One day, on my lunch break, a hobbled old bag lady approached me for money. It took me a minute, then I realized it was her. That was when I also realized she hadn't been on the bus for a while. Anyway, I looked down at her feet for some reason, and her toes were hooked, like bird claws, over what appeared to be makeshift sandals of carboard, string and masking tape.
I was in my early 20s then, and that experience really drove home the message that we're all just one step away from disaster. Still, I rationalized that she must have had some pretty serious shit happen to her to go from working professional to bag lady.
Then the bus strike happened last winter in Ottawa and I was walking three hours per day to and from my contract job in the government. I got run down (not literally, although several drivers certainly tried their damndest) and the next thing I knew, I'd picked up some kind of virus that affected my hearing. For a while, I couldn't hear anything out of one ear. A couple of times, I had vertigo, too. It only lasted about an hour, but that "not knowing up from down" feeling makes for one long hour. One day, I was at lunch with a co-worker meeting her former co-workers, one of whom offered me a ride downtown after work. All during lunch I had to keep asking, "pardon?", and I could feel myself panicking about how odd they must think I was. I'd explained what was wrong but I guess because I looked fine and was faking good humour about the whole thing, everyone around me had just assumed it wasn't a big deal.
But it was. And I only took the ride home once because I just felt so awkward and out of it that I decided it was easier to walk home than to put myself (and others) through the social tension of a shared ride downtown a second time. It was easier for me, by far, to forego that ride in favour of an hour and a half walk home through unplowed sidewalks - at the end of a working day, and a day which started with an hour and a half trudge in to the office. And now that I'm in a better frame of mind, I can tell you that I was the only one feeling the tension. The people around me were mildly concerned, but assuming it would go away in due course, and in the meantime just going about their business as usual.

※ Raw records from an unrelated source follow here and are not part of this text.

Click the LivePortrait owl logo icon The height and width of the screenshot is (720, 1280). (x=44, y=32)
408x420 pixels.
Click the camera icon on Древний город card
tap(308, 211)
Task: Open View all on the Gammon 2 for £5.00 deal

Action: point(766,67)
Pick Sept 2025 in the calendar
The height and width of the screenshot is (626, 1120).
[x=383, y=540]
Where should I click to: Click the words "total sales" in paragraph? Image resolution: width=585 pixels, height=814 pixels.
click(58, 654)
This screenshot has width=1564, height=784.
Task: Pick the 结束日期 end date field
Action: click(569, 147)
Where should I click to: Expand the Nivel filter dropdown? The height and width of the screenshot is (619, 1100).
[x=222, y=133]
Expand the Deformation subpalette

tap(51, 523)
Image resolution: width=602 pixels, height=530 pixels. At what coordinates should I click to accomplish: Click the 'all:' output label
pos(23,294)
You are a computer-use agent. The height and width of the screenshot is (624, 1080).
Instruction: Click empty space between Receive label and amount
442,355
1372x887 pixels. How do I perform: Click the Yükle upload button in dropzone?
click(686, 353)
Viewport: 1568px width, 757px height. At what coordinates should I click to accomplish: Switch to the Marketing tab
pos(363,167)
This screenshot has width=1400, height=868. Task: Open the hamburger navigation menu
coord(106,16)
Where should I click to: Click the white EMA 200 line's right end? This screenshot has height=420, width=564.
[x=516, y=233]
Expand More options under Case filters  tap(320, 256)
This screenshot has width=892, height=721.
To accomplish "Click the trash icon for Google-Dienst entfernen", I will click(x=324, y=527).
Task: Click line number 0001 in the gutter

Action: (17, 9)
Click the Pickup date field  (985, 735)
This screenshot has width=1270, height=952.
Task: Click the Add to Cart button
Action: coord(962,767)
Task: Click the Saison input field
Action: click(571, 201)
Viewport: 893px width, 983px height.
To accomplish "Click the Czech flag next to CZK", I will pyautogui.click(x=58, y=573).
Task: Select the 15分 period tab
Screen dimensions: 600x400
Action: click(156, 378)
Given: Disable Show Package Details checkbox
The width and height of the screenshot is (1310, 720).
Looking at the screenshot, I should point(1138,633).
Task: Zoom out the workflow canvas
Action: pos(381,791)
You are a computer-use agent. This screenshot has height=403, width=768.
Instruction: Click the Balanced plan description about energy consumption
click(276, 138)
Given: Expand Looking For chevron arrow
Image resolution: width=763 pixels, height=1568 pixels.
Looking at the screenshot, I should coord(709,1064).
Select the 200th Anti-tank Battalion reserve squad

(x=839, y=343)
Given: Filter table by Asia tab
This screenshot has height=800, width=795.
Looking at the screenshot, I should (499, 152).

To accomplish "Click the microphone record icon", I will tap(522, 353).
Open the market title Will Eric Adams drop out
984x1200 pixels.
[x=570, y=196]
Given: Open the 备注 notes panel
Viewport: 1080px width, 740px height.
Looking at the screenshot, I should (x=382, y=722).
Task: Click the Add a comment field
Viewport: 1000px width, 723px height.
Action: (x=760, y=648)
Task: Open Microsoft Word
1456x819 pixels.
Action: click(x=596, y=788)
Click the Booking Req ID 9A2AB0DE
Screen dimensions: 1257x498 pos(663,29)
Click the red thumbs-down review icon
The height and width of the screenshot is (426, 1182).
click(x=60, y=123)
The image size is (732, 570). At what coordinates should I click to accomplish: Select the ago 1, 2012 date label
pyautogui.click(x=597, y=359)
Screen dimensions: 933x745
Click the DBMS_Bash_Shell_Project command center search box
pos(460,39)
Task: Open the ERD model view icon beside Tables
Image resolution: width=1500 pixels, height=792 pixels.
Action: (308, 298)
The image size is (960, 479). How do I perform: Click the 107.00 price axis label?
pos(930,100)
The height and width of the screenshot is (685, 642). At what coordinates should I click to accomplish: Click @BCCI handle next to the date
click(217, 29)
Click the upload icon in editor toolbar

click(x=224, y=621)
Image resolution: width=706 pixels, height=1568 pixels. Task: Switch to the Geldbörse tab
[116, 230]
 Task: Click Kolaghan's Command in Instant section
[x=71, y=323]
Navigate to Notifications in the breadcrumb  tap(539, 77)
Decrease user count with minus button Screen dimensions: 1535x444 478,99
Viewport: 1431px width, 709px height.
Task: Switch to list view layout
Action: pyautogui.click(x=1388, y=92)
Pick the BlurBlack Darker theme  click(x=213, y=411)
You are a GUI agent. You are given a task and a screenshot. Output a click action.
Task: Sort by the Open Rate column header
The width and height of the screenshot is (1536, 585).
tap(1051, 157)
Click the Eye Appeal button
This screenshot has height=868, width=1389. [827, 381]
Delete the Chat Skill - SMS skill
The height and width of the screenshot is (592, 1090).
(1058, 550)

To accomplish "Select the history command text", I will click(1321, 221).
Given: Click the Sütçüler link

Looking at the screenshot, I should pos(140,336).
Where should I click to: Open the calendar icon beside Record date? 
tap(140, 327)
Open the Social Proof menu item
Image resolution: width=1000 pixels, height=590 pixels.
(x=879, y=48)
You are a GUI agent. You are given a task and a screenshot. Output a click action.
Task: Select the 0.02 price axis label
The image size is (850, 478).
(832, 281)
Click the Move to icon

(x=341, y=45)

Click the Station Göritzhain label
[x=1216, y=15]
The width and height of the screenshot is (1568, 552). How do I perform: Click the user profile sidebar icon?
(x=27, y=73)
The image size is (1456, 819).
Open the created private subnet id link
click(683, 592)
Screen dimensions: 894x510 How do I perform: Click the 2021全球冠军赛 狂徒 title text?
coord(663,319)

I was in a complete state of panic with paranoia on the rise and my fight or flight response on high alert. Partly because I sensed in those few weeks how close it can come to everything completely falling apart - for me, anyway. I have no illusions about my ability to cope with adversity.
And I don't think it matters how it happens, whether it's illness, bad luck, or the government's failure to regulate the financial industry. The fact is it can happen to anyone and that's the lesson I think we all should take away from the middle-class homeless in the United States.
They aren't the exception, they're the rule. Homelessness can be just one step away from having everything no matter who you are.